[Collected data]
☆ ☆ ☆ ☆

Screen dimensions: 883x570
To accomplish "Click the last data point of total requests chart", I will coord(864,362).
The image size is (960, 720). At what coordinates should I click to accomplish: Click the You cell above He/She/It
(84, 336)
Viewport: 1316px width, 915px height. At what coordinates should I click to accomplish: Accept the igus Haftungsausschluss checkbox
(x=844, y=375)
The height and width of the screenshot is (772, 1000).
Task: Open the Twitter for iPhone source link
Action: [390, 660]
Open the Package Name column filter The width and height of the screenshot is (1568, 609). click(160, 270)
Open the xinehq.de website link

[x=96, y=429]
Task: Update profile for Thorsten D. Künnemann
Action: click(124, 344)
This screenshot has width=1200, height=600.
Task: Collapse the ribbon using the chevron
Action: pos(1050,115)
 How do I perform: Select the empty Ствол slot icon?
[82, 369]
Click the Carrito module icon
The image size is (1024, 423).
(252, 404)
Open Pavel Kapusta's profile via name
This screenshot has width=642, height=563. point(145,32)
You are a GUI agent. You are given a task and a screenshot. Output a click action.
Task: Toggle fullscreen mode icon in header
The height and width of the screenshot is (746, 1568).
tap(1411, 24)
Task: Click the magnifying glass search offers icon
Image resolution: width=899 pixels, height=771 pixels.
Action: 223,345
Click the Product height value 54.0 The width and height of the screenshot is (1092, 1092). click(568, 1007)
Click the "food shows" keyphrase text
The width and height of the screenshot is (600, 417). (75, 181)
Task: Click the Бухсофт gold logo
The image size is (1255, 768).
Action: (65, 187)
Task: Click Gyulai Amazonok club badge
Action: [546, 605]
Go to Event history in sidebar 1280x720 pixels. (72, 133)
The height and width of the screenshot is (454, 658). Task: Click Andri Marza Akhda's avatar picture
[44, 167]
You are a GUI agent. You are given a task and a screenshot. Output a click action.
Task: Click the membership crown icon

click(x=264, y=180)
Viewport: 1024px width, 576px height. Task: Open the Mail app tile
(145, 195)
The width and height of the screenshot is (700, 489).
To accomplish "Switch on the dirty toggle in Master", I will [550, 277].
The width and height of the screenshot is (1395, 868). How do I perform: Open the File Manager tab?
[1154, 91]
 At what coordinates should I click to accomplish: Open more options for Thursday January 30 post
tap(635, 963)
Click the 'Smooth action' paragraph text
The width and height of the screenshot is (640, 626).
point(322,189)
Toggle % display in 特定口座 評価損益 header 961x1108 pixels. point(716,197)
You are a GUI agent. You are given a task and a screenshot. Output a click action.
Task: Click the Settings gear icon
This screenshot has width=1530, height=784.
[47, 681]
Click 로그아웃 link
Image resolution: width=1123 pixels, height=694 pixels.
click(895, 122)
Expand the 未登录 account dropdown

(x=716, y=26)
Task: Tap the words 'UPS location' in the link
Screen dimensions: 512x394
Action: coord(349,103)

☆ ☆ ☆ ☆

### REQUIRED WORK:
The lines from the one holding "Task: Click the Settings gear icon" to the last line of the entries, both included: retype them exactly and give nothing else.

### TASK SOLUTION:
Task: Click the Settings gear icon
This screenshot has width=1530, height=784.
[47, 681]
Click 로그아웃 link
Image resolution: width=1123 pixels, height=694 pixels.
click(895, 122)
Expand the 未登录 account dropdown

(x=716, y=26)
Task: Tap the words 'UPS location' in the link
Screen dimensions: 512x394
Action: coord(349,103)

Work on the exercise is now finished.